These scrolls contain an apocalyptic prophecy of a war between the Sons of Light and the Sons of Darkness. The war is described in two distinct parts, first (the War against the Kittim) described as a battle between the Sons of Light, consisting of the sons of Levi, the sons of Judah, and the sons of Benjamin, and the exiled of the desert, against Edom, Moab, the sons of Ammon, the Amalekites, and Philistia and their allies the Kittim of Asshur (referred to collectively as the army of Belial), and [those who assist them from among the wicked] who "violate the covenant". The second part of the war (the War of Divisions) is described as the Sons of Light, now the united twelve tribes of Israel, conquering the "nations of vanity". In the end, all of Darkness is to be destroyed and Light will live in peace for all eternity. The text goes on to detail inscriptions for trumpets and banners for the war and liturgies for the priests during the conflict.

There are many key differences in the way the War against the Kittim and the War of Divisions are described. The War against the Kittim is referred to as a day of battle in best-of-seven format, with the Sons of Light and the Sons of Darkness each winning three of the first six before final victory for the Sons of Light by divine intervention in the seventh. While it is unclear if this is meant as a literal 24-hour period, it does not seem to describe a protracted battle. After the War against the Kittim there is a six-year period of preparation culminating in the restoration of the Temple in Jerusalem. The beginning of the description of the War of Divisions says that there are 33 years of war remaining of the total 40 years of the war. In the War against the Kittim each side will fight alongside angelic hosts and supernatural beings and final victory is achieved for the Sons of Light directly by the hand of God. In the War of Divisions, on the other hand, there is no mention of angels or supernatural allies fighting alongside either the tribes of Israel or the Nations. Another distinction is that in the War against the Kittim the Sons of Light face defeat three times before victory, but in the War of Divisions there is not mention of defeat or setbacks of any kind.

Yigael Yadin and Géza Vermes have argued that the descriptions of the armament, equipment and formation of the Sons of Light suggest a basis in Roman methods of warfare.

==Structure==
1QM consists of 19 columns, of which the first 14–19 lines of each have been preserved.
i. Summarizes the War against the Kittim.
ii.
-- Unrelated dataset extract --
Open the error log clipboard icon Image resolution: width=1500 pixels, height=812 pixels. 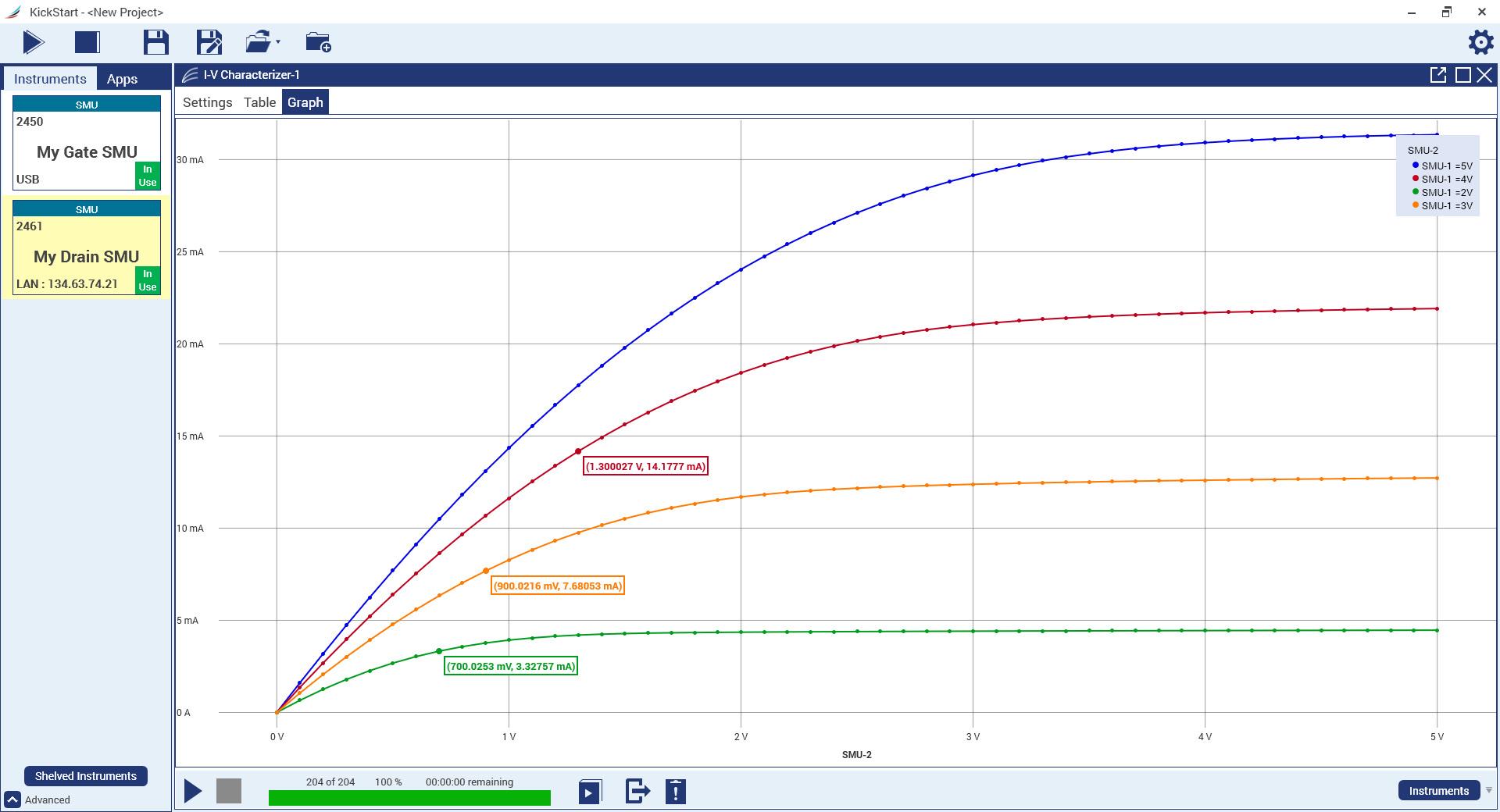pos(675,791)
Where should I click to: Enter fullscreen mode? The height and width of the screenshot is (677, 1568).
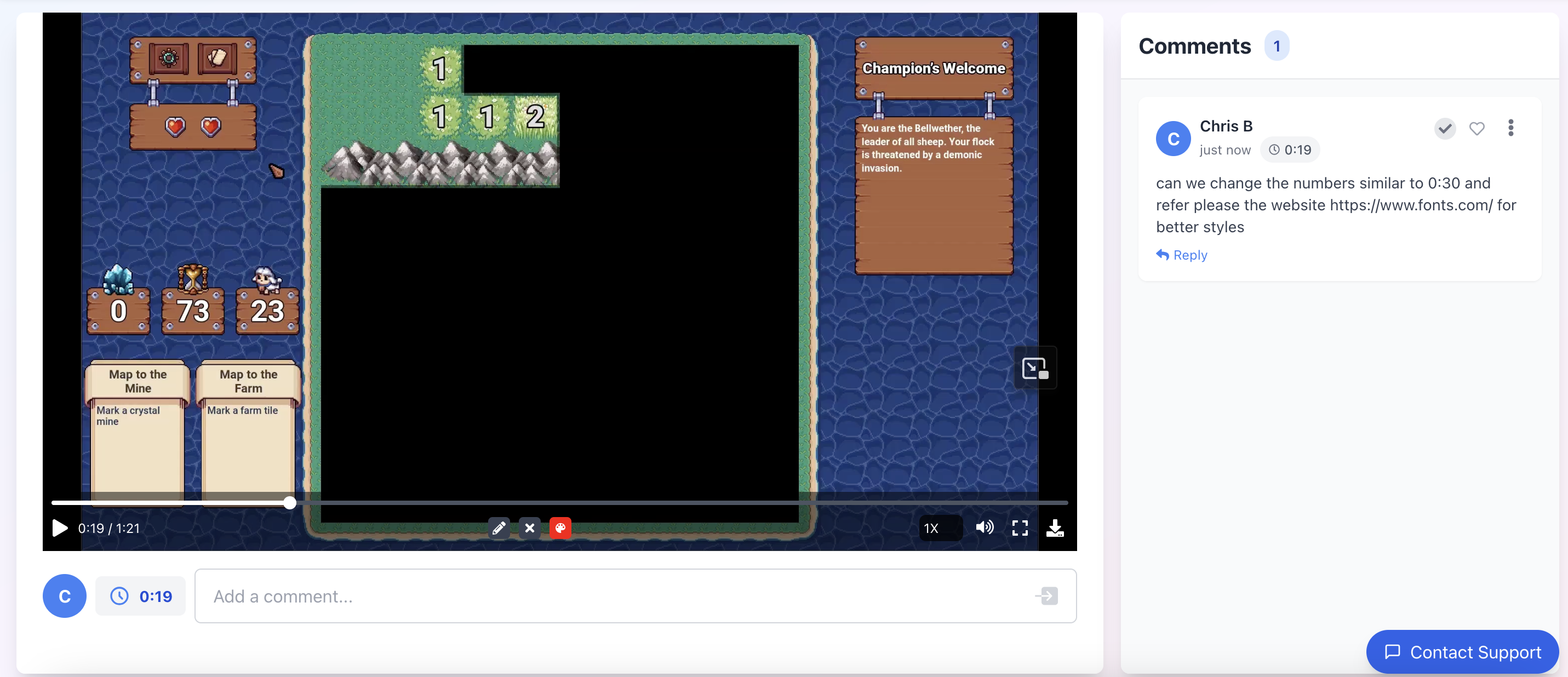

Summarizes the War of Divisions telling of a total forty years of combat.
iii–ix. Deal almost exclusively with the inscriptions meant to be displayed on banners, trumpets, darts, etc.
x–xiv. A number of liturgical pieces, which seem meant for the War of Divisions, but explicitly mention the Kittim, possibly because these are a later addition stemming from a tradition of a more universal fight against the Kittim.
xv–xix. Describes the seven-stage battle, led by the priests, between Light and Darkness, the War against the Kittim. The battle is finally won by divine intervention.

==Links with other scrolls==
The War Scroll contributes significantly to our understanding of History in the Dead Sea Scrolls. But, perhaps surprisingly, there are hardly any direct ‘historical accounts’ in this collection, or any historical texts in the modern understanding of these words. The authors of these documents typically use veiled language when referring to their own community and its history.

Nevertheless, there are also other war-related texts among the Qumran documents that can provide further background, and some notable links that can be made. In the Community Rule (1QS), for example, the theme of a binary opposition between Light and Dark can be seen. Both include dualistic blessing and cursing liturgies. The "congregation of Israel" in its organization within 1QM can be compared to The Rule of the Congregation (1QSa), as it is described as being broken into thousands, hundreds, fifties and tens, with age limits listed for specific types of service within ranks. Also of note is the single/multiple messiah discrepancy between several of the texts. The War Scroll makes reference to "messiahs" in the plural (1QM 11:7), as does the Community Rule (1QS 9:11); the Rule of the Congregation explicitly mentions only one (1QSa 2:21-22).